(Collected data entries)
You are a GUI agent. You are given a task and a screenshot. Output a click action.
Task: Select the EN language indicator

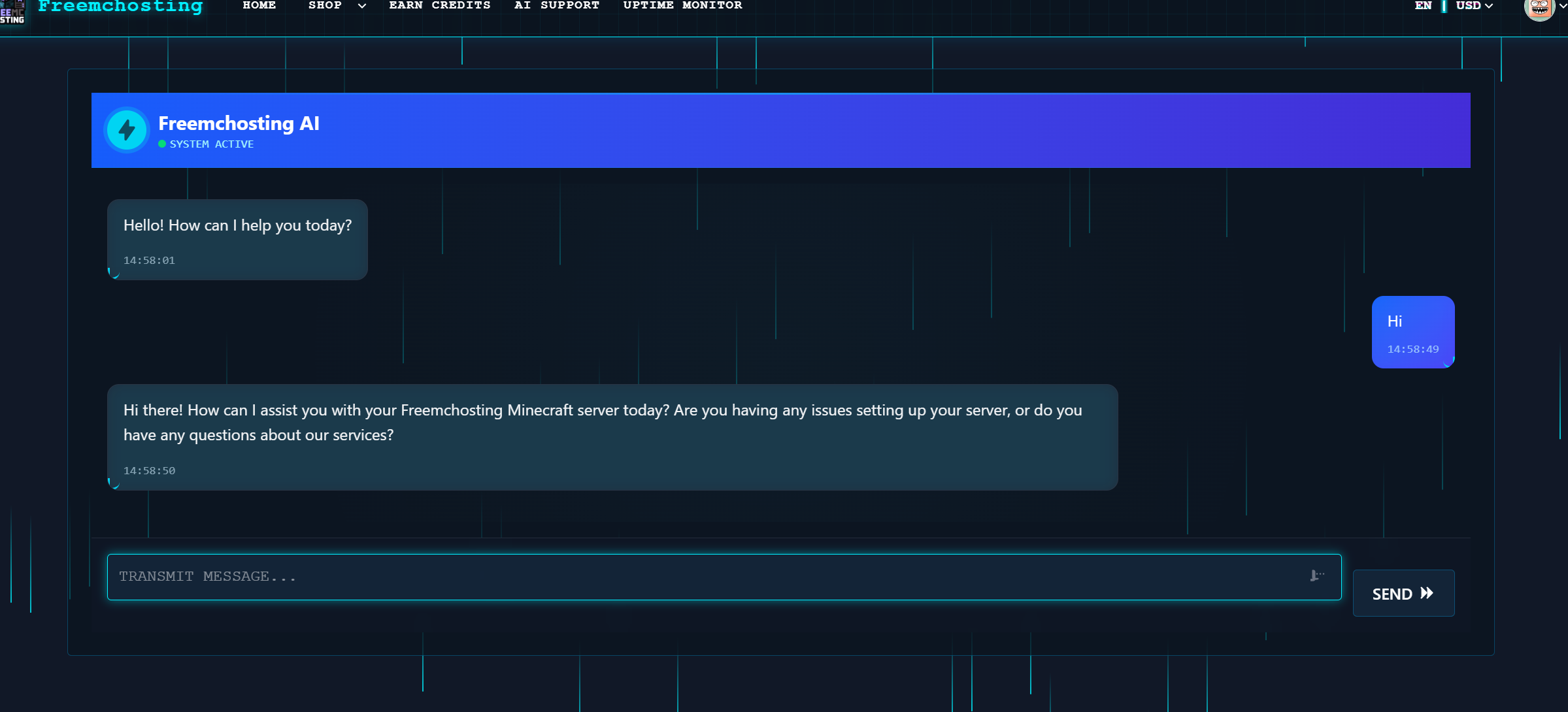click(x=1422, y=5)
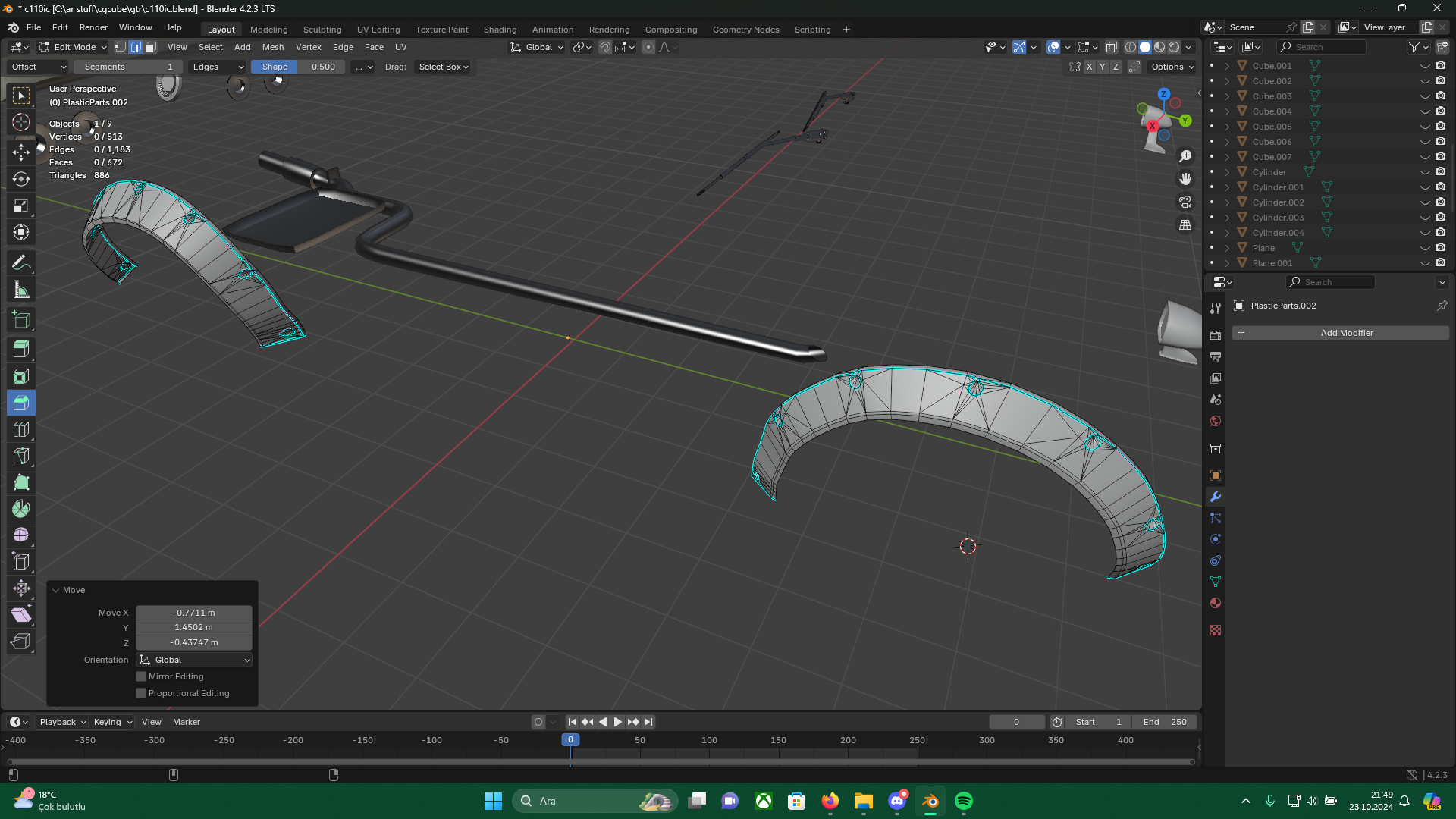Open Material properties tab
Viewport: 1456px width, 819px height.
1216,603
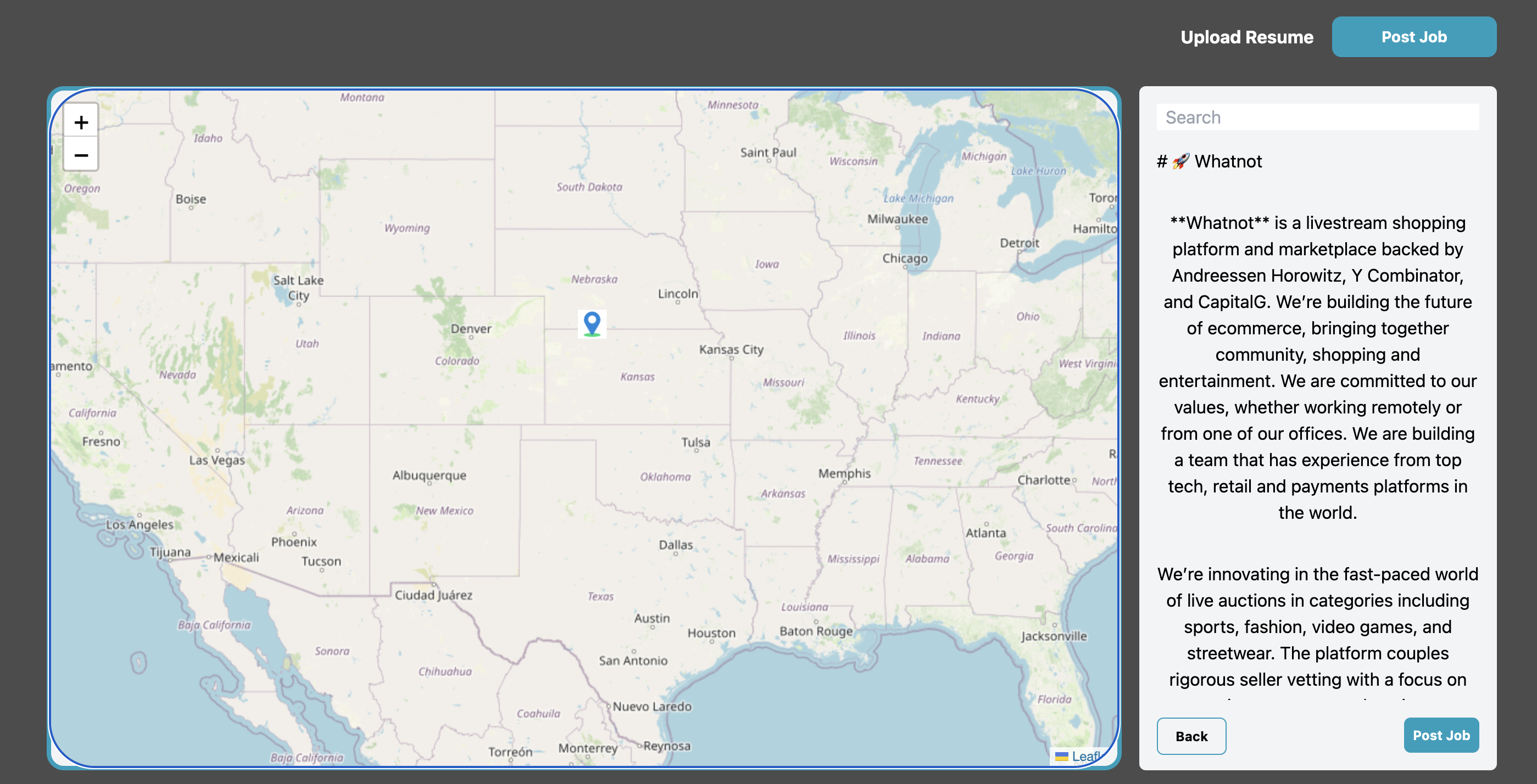This screenshot has height=784, width=1537.
Task: Click Houston city label on map
Action: coord(711,632)
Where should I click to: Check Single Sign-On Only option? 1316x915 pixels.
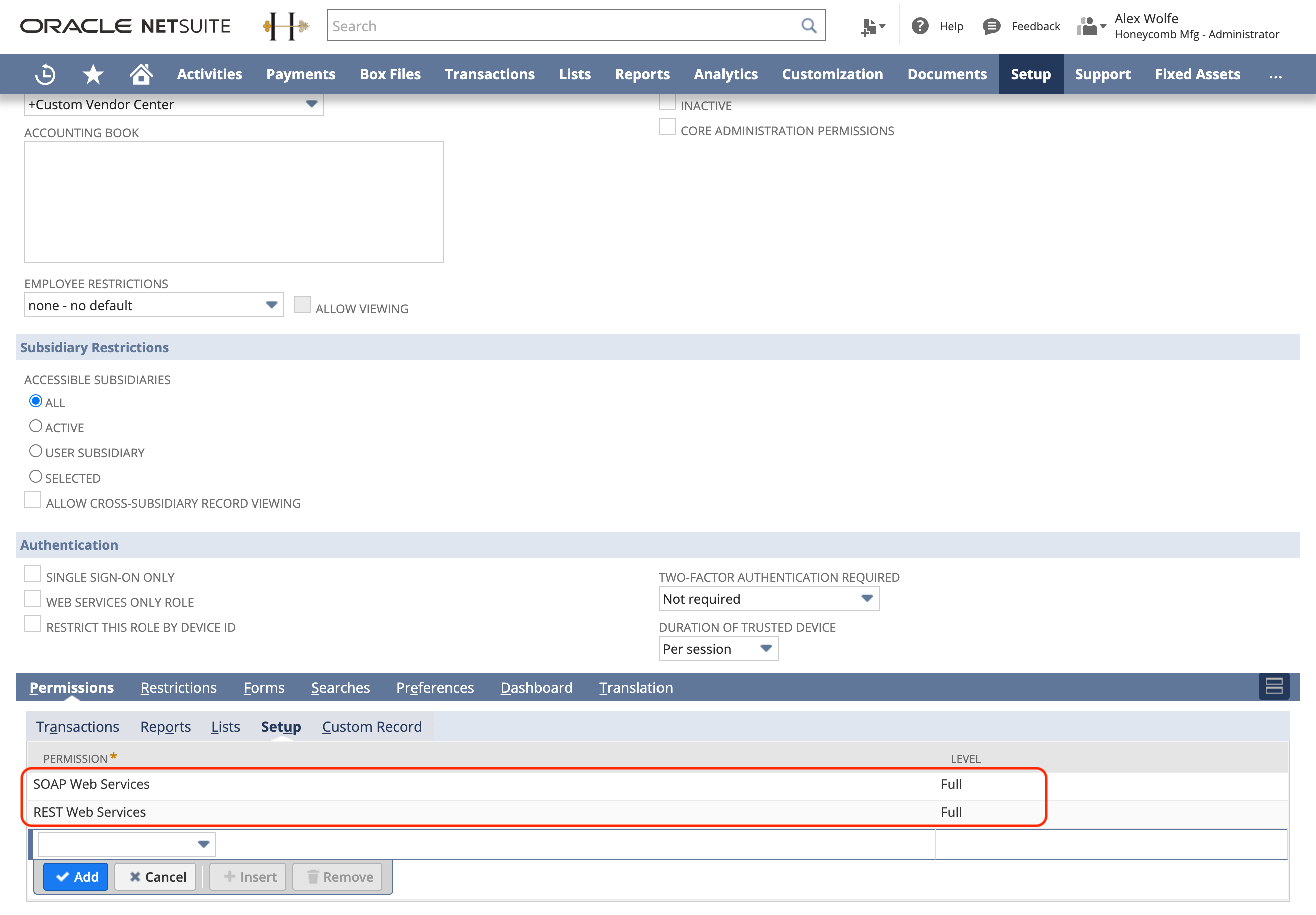33,574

• [Work request]:
Make a verbatim copy of all the entries and strip out the pictures.

• [Solved exercise]:
You are a GUI agent. You are given a task and a screenshot. Output a click action.
Task: Select the EN language indicator

click(x=1422, y=5)
Open Material properties tab
Viewport: 1456px width, 819px height.
1216,603
This screenshot has height=784, width=1537.
Task: Click Houston city label on map
Action: coord(711,632)
Where should I click to: Check Single Sign-On Only option? 1316x915 pixels.
33,574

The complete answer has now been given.